Supplement Generation Training for Enhancing Agentic Task Performance: SGT (Supplement Generation Training) trains a small LLM (1.7B) to generate instance-specific supplement text (reasoning cues, summaries, error reminders, etc.) that is appended to the input, enabling a frozen large Actor model to solve tasks more effectively. SGT achieves an average improvement of 21% across 5 benchmarks without modifying the Actor's parameters.
Task-Stratified Knowledge Scaling Laws for Post-Training Quantized LLMs: This paper establishes the first task-stratified knowledge scaling laws for post-training quantization (PTQ), decomposing LLM capabilities into three levels—memorization, application, and reasoning—and jointly modeling four factors: model size, bit-width, group size, and calibration set size. The laws are validated across 293 PTQ configurations, revealing differentiated patterns: reasoning is sensitive to precision, application improves with scale, and memorization is sensitive to calibration data.
Training-Free Test-Time Contrastive Learning for Large Language Models: This paper proposes TF-TTCL, a gradient-free test-time contrastive learning framework that enables a frozen LLM to self-improve online through an Explore–Reflect–Guide cycle.
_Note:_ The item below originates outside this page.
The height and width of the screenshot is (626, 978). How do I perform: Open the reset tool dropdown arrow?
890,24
It employs multi-agent role-playing to generate diverse reasoning trajectories, distills textual rules from positive–negative contrastive pairs into a memory bank, and retrieves relevant rules at inference time to guide generation.
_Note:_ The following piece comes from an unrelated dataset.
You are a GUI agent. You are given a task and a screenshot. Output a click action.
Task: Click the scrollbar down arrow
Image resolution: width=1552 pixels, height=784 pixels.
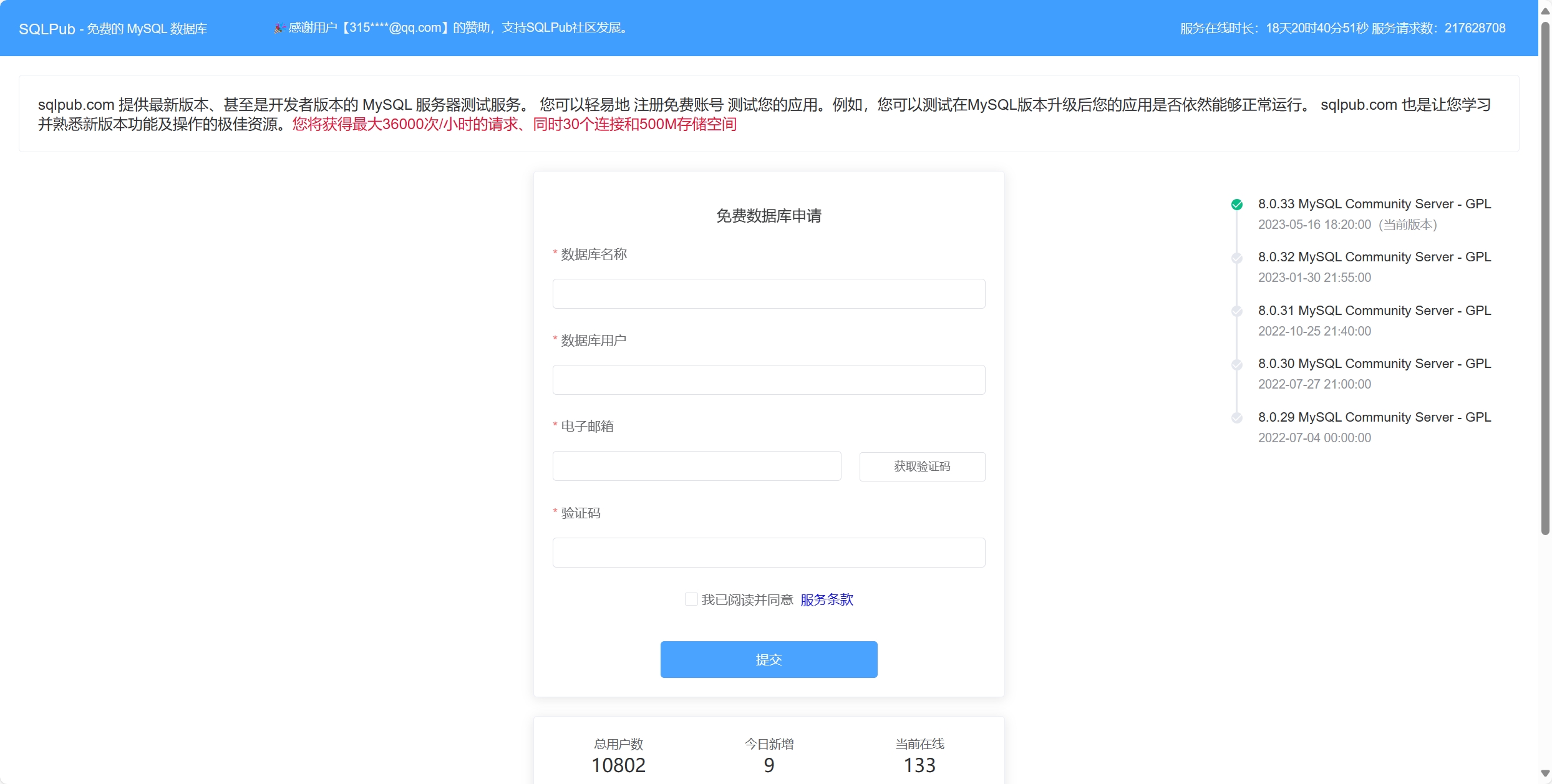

UKP_Psycontrol at SemEval-2026 Task 2: Modeling Valence and Arousal Dynamics from Text: UKP_Psycontrol achieves first place on both subtasks of SemEval-2026 Task 2 by combining LLM prompting, a MaxEnt model with Ising interactions, and a neural regression model. The system reveals that LLMs excel at capturing static affective signals, whereas short-term affective changes are better explained by recent numerical trajectories than by textual semantics.
Which Reasoning Trajectories Teach Students to Reason Better? A Simple Metric of Informative Alignment: This paper proposes the Rank-Surprisal Ratio (RSR), a metric that jointly measures the informativeness and alignment of reasoning trajectories with respect to a student model, achieving an average Spearman correlation of 0.86 with post-training performance across 5 student models and 11 teacher models, and demonstrating utility in both trajectory selection and teacher selection.
WISCA: A Lightweight Model Transition Method to Improve LLM Training via Weight Scaling: This paper proposes an Equivalent Model Theory and the WISCA weight scaling strategy, which dynamically balances the L1 norms of \(W_q/W_k\) and \(W_v/W_o\) in Transformer attention layers during training—without altering model outputs—to steer optimization toward flatter loss minima. On GQA architectures, WISCA achieves an average 5.6% improvement on zero-shot evaluation and a 2.12% reduction in training perplexity.
YIELD: A Large-Scale Dataset and Evaluation Framework for Information Elicitation Agents: This paper introduces the Information Elicitation Agent (IEA) as a novel conversational paradigm, releases YIELD — the first large-scale human-human information elicitation dialogue dataset (2,281 conversations, 26M tokens) — formalizes the elicitation process as a finite-horizon POMDP, and proposes dedicated evaluation metrics (Conformity, Progression, TLR). Experiments demonstrate that fine-tuning on YIELD significantly improves LLM alignment with authentic elicitation behavior.